1830 sonrasında Fransa’dan Cezayir’e gelip yerleşmeye başlayan Fransız nüfusu ile Cezayir’in yerli Arap ve Berber halkı arasındaki sosyal ve ekonomik eşitsizlikler, bu tarihten itibaren sürekli olarak artmıştır. Fransız azınlığın sürmekte olduğu imtiyazlı hayat, Cezayir halkının hoşnutsuzluğunu körüklemiştir. Söz konusu imtiyazlardan bazıları şöyledir:
- 20. yüzyılın başlarından itibaren artık Cezayir nüfusunun yaklaşık %10’unu oluşturan Fransızlar, nüfusun %90’ını oluşturan Cezayir’in yerli halkı ile mecliste aynı sayıda temsilciye sahip olmuşlardır.
- Yüksek bürokrasinin %90’ından fazlasını Fransızlar oluşturmuştur.
- Çok geniş ve verimli tarım arazileri Fransa’dan gelenlerin kontrolünde olmuştur.
Fransız işletmelerini zenginleştirmek için kendi topraklarında yönetici değil de ırgat ve işçi olarak çalışmak, Cezayirlilere kendi topraklarının ilhak edilmiş olduğunu sürekli olarak hatırlatmıştır ve Cezayir halkının kendini, kendi ülkesinde ikinci sınıf hissetmesine neden olmuştur. Ayrıca, Fransızların aksine, kendi ülkesinde yoksulluk ile boğuşan pek çok Cezayirli, Fransızların yanında kendini aşağılanmış hissetmiştir ve bu his, Cezayir Savaşı’nın patlak vermesinde ciddi bir rol oynamıştır.

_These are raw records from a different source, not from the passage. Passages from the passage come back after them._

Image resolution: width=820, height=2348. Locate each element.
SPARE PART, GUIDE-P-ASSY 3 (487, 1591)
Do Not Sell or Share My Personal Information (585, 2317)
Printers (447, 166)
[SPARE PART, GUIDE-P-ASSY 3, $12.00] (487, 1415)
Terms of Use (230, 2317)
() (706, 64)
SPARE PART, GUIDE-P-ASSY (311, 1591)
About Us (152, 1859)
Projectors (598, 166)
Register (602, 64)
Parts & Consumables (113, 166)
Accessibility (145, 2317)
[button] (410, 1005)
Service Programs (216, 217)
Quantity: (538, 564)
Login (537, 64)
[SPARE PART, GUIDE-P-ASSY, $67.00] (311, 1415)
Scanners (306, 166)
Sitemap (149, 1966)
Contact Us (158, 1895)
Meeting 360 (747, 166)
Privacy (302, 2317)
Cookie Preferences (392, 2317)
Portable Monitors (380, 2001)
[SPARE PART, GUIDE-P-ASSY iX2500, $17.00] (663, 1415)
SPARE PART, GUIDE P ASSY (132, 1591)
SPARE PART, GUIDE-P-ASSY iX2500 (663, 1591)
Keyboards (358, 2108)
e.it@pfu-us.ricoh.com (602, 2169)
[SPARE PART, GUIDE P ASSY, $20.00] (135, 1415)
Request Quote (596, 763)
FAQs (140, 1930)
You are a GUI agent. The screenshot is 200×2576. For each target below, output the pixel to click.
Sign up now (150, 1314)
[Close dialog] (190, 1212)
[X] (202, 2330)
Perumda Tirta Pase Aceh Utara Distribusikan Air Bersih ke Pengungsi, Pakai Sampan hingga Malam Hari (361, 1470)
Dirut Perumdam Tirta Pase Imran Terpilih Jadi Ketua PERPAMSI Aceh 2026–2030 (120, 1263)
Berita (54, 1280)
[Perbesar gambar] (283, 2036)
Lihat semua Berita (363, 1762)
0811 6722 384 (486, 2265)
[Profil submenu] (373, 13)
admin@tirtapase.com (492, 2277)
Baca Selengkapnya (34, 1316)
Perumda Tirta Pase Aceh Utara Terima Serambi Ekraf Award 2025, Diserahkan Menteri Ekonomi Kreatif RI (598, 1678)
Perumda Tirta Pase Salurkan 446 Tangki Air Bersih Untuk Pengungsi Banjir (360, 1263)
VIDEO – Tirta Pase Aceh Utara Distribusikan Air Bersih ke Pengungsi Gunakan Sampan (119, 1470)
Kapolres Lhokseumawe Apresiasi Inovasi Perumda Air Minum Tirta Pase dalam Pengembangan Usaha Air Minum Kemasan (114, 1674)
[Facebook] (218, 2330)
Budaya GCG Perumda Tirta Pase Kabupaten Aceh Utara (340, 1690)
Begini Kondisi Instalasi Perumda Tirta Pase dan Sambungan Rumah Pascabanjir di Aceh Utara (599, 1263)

Cezayir’in bağımsızlık isteği, Cezayir Savaşı başlamadan daha önce, İkinci Dünya Savaşı’nın Avrupa’da henüz son bulduğu bir tarihte, 8 Mayıs 1945’te, kendini somut bir biçimde göstermiştir. Bu tarihte Fransa’da, Almanya’nın teslim oluşu kutlanırken Cezayir’de faşizm ve sömürgecilik karşıtı protestolar patlak vermiştir. Fransa tarafından sertçe bastırılan bu protestolarda, tahminlere göre on bin ile kırk beş bin arasında Cezayirli, Fransız kolluk kuvvetleri tarafından öldürülmüştür. Gerçekleştirilen bu katliam, Cezayir milliyetçiliğini güçlendirerek, on yıl kadar kısa bir süre içerisinde, Cezayir’in bağımsızlığı için savaşan temel örgüt olan Millî Kurtuluş Cephesi’nin (Fransızcada “Front de libération nationale (FLN)”) kurulmasına ve Cezayir Savaşı’nın başlamasına neden olmuştur.2
Cezayir Savaşı, 1954-1962 yılları arasında Fransız ordusu ile Millî Kurtuluş Cephesi’ne bağlı olan Millî Kurtuluş Ordusu (Fransızcada “Armée de libération nationale (ALN)”) arasında gerçekleşmiştir. Savaşı başlatan olay, 1 Kasım 1954 tarihinde, Tüm Ermişler Yortusu’nun (Fransızcada “la Toussaint”) kutlandığı günde yaşanmıştır. Bu özel günde, Cezayir’in birkaç şehrinde düzenlenen ve Fransız kolluk kuvvetlerini hedef alan toplam en az otuz saldırı sonucunda yaklaşık on Fransız hayatını kaybetmiştir. Bu nedenle 1 Kasım 1954 tarihi Kanlı Tüm Ermişler Yortusu veya Kırmızı/Kızıl Tüm Ermişler Yortusu (Fransızcada “la Toussaint sanglante” veya “la Toussaint rouge”) olarak hafızalara kazınmıştır. Gerçekleştirilen saldırıları Millî Kurtuluş Cephesi üstlenmiştir. Millî Kurtuluş Cephesi’nin bu eylemlerine Fransız hükümeti, 1945 yılında yaptığı gibi, şiddet ile cevap vermiştir.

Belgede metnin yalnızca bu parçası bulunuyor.